EXTRACT start
Why? Maybe you didn’t have time to enjoy your cup of coffee in the morning or you snoozed one too many times and had to rush to get out the door which swept you into a frenzy for the remainder of the day. When you have days where you wake up on the wrong side of the bed or nothing seems to go your way, you’re more susceptible to getting triggered at work. Frustration can bubble up in a conversation causing your body temperature to rise. The interruptions from new emails, meetings, phone calls, and deadlines leave you so overwhelmed that your upper back or jaw tighten up! Then, by the time you get home you’re so exhausted the only possible way to unwind is to sit in front of a mindless task and you can’t seem to shake off the dreary draining feelings. It’s a cycle.

The good news is that when you realize you have moments of unsteady discomfort you’ve taken the first step to cope mindfully. Simply put, awareness is the first step to dealing with the ebbs and flows of life and mindfulness is a tool to help snap you out of the funk.

Mindfulness is defined exactly as you might infer, the mind is fully attentive to what’s happening in the present moment, and not over or under reactive. With mindful awareness, we have a moment-by-moment process of actively and openly observing one’s physical, mental and emotional experiences. The challenging part is that we are all humans and our mind races from past, to the present, and to the unknown future and we judge our experiences to be good or bad causing a reaction. That’s totally normal. But that back and forth thought, or living without mindful reactions to our stimuli, makes us anxious or more susceptible to blowing up.
EXTRACT end
WHAT TO DO
List the interruptions at work that the passage on workplace stress and mindfulness says leave you overwhelmed.
DATASET EXCERPT start
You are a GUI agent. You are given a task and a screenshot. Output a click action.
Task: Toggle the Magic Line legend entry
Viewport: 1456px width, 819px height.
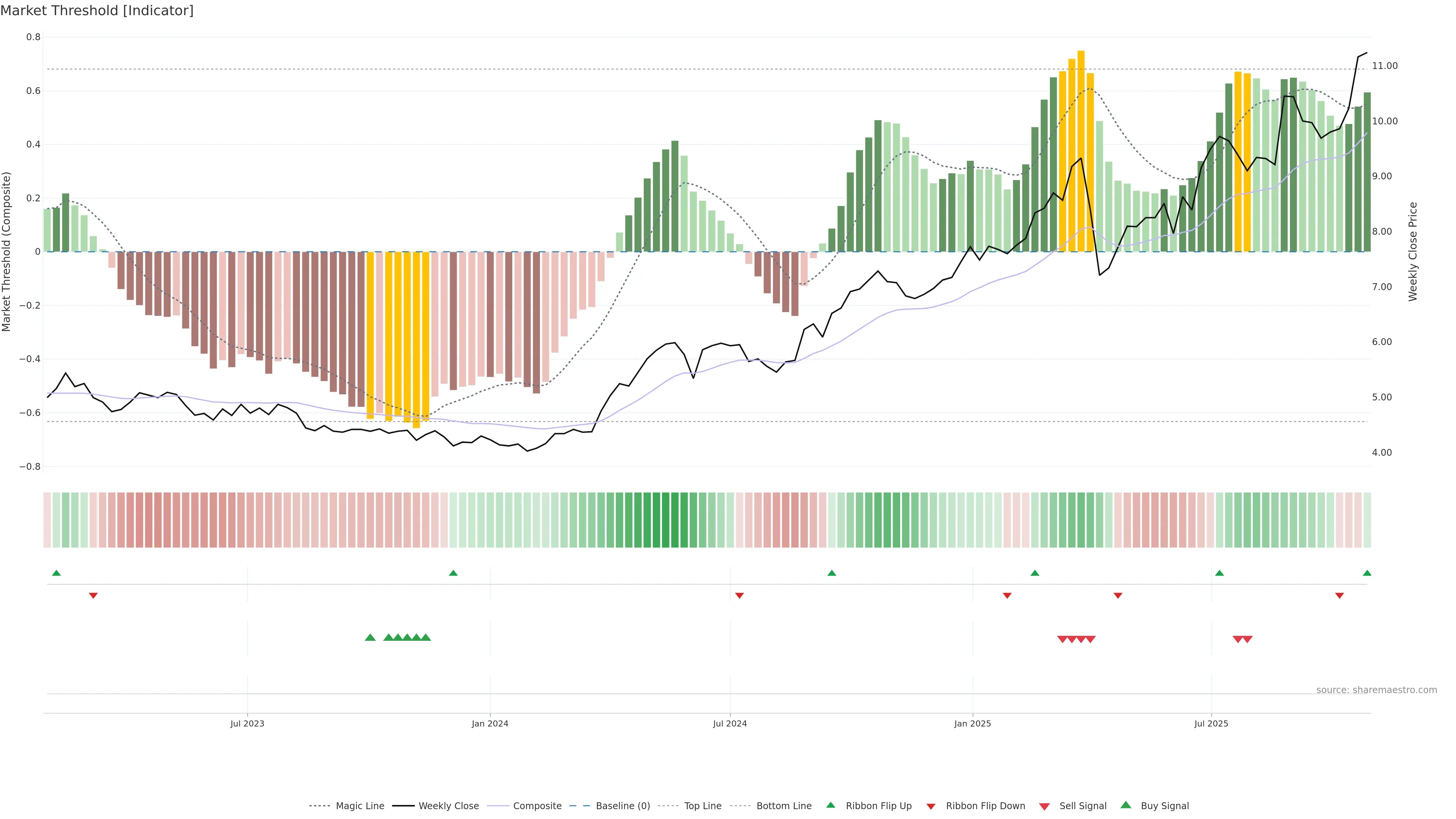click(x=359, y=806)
DATASET EXCERPT end
EXERCISE SOLUTION
New emails, meetings, phone calls, and deadlines.